- DATA UNDER STUDY
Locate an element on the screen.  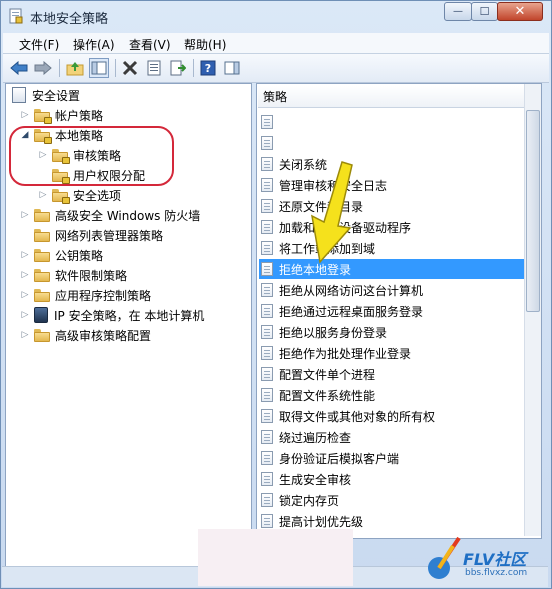
policy-row: 拒绝通过远程桌面服务登录 is located at coordinates (342, 311).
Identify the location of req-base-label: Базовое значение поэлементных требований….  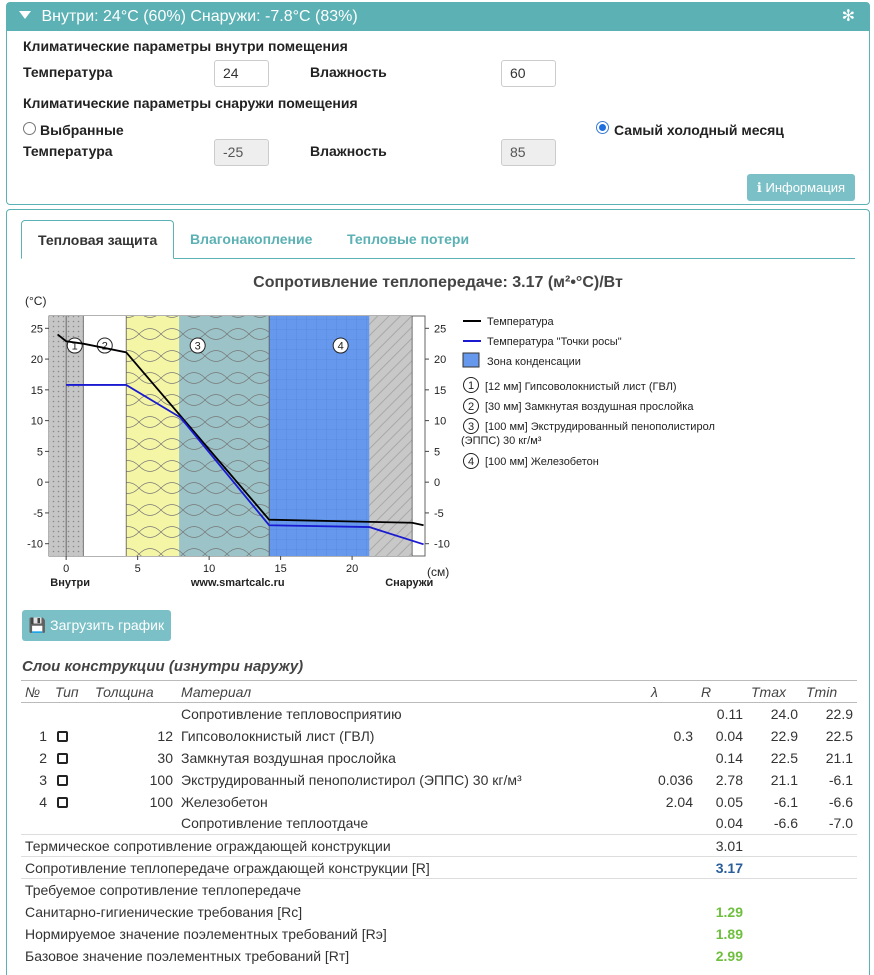
(188, 956).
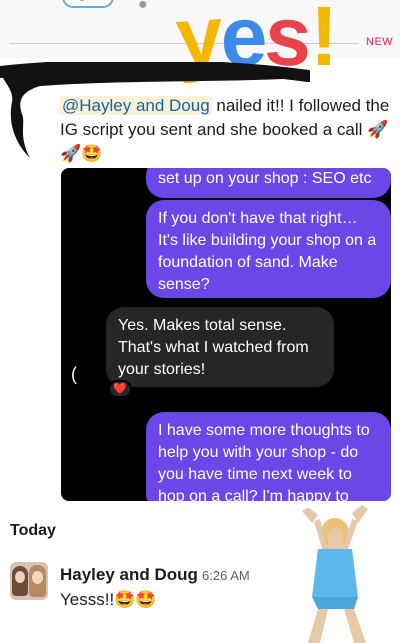 This screenshot has height=643, width=400. Describe the element at coordinates (88, 600) in the screenshot. I see `reply-text: Yesss!!` at that location.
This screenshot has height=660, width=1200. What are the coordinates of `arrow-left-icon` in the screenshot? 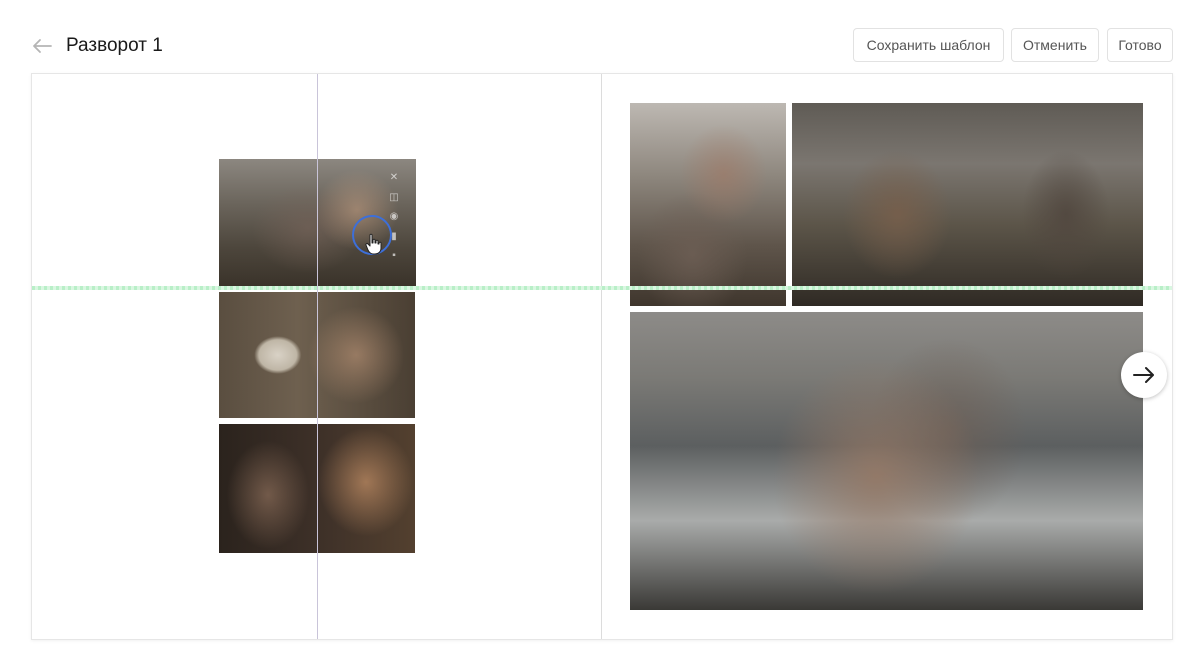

- THE TASK
Turn the lines above into a numbered list, leaving out any blank lines and the pictures.

- RESPONSE AREA
1. Locate an element on the screen.  
2. policy-row: 拒绝通过远程桌面服务登录 is located at coordinates (342, 311).
3. Identify the location of req-base-label: Базовое значение поэлементных требований….  
4. (188, 956).
5.  This screenshot has height=643, width=400. Describe the element at coordinates (88, 600) in the screenshot. I see `reply-text: Yesss!!` at that location.
6. This screenshot has height=660, width=1200. What are the coordinates of `arrow-left-icon` in the screenshot? 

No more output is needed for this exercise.